Researchers Identify Fragment of Amelia Earhart’s Plane
By Sarah Pruitt
In June 1937, Amelia Earhart departed from Miami, Florida, on her second attempt to circumnavigate the globe along the equator. In a Miami Herald photograph of her twin-engined Lockheed Electra taking off for San Juan, Puerto Rico, on the morning of June 1, a shiny metal patch covers one of the back windows of the plane. By linking that metal patch to a scrap of aluminum found on the remote Pacific atoll of Nikumaroro, researchers have provided a tantalizing new clue in the enduring mystery of Earhart’s disappearance.
After departing from Miami on June 1, 1937, Amelia Earhart and her navigator, Fred Noonan, completed nearly 22,000 miles of their attempted circumnavigation of the globe, making stops in South America, Africa, India and Lae, New Guinea. On July 2, they took off from Lae for their next target destination, tiny Howland Island in the Pacific. The distance from Lae to Howland Island was about the same as a transcontinental flight across the United States. Somewhere during the journey over the vast Pacific Ocean, the Lockheed Electra plane disappeared.

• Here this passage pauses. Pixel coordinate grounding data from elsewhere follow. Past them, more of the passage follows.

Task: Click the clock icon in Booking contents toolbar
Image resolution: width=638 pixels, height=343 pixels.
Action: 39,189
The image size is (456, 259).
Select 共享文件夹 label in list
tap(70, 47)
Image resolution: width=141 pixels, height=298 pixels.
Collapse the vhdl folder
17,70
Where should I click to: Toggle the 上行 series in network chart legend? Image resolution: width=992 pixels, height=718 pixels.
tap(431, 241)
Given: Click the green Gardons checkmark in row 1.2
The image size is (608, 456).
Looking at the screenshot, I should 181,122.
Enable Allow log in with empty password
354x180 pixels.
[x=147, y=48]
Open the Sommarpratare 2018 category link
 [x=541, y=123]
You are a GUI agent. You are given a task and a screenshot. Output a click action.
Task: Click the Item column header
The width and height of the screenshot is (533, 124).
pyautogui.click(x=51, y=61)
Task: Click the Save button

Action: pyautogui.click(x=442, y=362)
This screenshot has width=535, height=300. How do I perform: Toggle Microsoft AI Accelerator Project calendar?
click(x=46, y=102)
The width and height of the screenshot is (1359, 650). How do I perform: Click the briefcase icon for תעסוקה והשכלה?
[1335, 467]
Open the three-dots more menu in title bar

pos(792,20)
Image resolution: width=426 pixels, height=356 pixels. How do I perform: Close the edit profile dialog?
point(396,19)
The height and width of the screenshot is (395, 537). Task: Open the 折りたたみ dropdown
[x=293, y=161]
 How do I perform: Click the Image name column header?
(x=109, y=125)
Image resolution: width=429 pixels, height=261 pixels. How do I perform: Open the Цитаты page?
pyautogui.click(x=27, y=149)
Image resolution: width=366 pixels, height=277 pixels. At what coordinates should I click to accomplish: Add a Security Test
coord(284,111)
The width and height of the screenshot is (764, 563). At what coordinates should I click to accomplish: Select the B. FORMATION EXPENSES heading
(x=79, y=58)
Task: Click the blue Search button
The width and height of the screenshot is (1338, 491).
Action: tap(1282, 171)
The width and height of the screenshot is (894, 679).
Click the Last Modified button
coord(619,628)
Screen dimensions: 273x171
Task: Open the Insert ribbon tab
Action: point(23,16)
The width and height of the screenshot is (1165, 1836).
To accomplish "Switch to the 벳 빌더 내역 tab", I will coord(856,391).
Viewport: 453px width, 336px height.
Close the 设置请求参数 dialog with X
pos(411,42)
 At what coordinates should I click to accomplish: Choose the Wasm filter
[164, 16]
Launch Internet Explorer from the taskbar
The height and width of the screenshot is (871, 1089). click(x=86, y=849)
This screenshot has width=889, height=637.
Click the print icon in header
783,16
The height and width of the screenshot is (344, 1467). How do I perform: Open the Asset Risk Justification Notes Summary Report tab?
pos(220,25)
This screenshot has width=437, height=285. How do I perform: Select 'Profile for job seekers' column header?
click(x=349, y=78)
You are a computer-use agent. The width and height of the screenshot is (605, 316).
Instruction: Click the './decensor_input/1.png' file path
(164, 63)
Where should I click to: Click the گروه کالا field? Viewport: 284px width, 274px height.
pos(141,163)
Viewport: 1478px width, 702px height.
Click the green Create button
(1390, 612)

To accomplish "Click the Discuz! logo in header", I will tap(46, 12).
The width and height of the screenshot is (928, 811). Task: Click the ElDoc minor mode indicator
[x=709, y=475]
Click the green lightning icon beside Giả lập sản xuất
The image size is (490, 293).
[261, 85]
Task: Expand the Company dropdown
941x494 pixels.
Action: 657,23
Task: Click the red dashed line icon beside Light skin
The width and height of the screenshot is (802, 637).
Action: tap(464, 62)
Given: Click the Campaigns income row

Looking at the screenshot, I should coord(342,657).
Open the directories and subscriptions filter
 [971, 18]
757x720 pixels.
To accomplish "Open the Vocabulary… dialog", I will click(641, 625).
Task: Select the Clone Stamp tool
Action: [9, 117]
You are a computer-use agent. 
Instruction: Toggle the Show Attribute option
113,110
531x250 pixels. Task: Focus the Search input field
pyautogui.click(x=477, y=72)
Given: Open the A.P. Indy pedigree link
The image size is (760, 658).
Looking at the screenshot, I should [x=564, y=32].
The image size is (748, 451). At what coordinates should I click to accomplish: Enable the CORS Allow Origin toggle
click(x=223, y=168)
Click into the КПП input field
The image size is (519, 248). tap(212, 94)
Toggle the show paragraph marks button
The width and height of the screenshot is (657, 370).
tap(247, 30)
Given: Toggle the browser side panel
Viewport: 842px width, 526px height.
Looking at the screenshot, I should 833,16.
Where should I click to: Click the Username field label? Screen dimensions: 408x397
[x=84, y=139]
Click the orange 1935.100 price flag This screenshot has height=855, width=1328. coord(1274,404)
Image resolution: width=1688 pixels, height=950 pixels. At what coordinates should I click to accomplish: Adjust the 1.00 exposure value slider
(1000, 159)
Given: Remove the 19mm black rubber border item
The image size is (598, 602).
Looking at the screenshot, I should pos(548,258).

A massive land, air and sea search failed to turn up evidence of Earhart, Noonan or the plane, and their fate remains a subject of endless speculation.
The International Group for Historic Aircraft Recovery (TIGHAR), which has spent the last 25 years investigating Earhart’s ill-fated final voyage, recently focused its attention on a scrap of aluminum recovered in 1991 from the uninhabited Pacific atoll of Nikumaroro, located some 350 miles southeast of Howland Island. To them, it appeared as if the metal sheet could be the same patch of metal that appears in the Miami Herald photograph of Earhart’s Electra, covering one of the rear navigational windows.
Known as Artifact 2-2-V-1, the metal scrap found on Nikumaroro is 19 inches wide and 23 inches long, and has a distinctive pattern of rivets. To test their hypothesis, TIGHAR researchers traveled to Wichita Air Services in Newton, Kansas to compare the dimensions and features of the sheet of metal to the components of a Lockheed Electra being restored to airworthy condition. They found that the rivets and other features of Artifact 2-2-V-1 appeared to match those of the patch that would have been used to fix Earhart’s plane. In a press release this week, TIGHAR explained: “The patch was an expedient field modification. Its dimensions, proportions, and pattern of rivets were dictated by the hole to be covered and the structure of the aircraft. The patch was as unique to [Earhart’s] particular aircraft as a fingerprint is to an individual.”
According to a summary on TIGHAR’s website, the hypothesis of the organization’s long-running Earhart Project is that Earhart and her navigator, Fred Noonan, did not—as is commonly believed—crash in the Pacific Ocean when they ran out of fuel somewhere near Howland Island. Instead, they made a forced landing on Nikumaroro, then known as Gardner Island. Earhart (and possibly Noonan) then lived for a time as castaways before eventually dying on the atoll.
The positive identification of Artifact 2-2-V-1 as a fragment of Earhart’s plane would support this hypothesis, as well as the possibility that a sonar anomaly detected at a depth of 600 feet off Nikumaroro during TIGHAR’s last expedition is the rest of Earhart’s plane. Though an ambitious month-long trip to Nikumaroro (with a proposed $2 million budget) that TIGHAR planned for this fall was postponed due to lack of funding, the organization has scheduled a more modest expedition for June 2015 to conduct underwater searches for the aircraft as well as on-land searches for an initial campsite.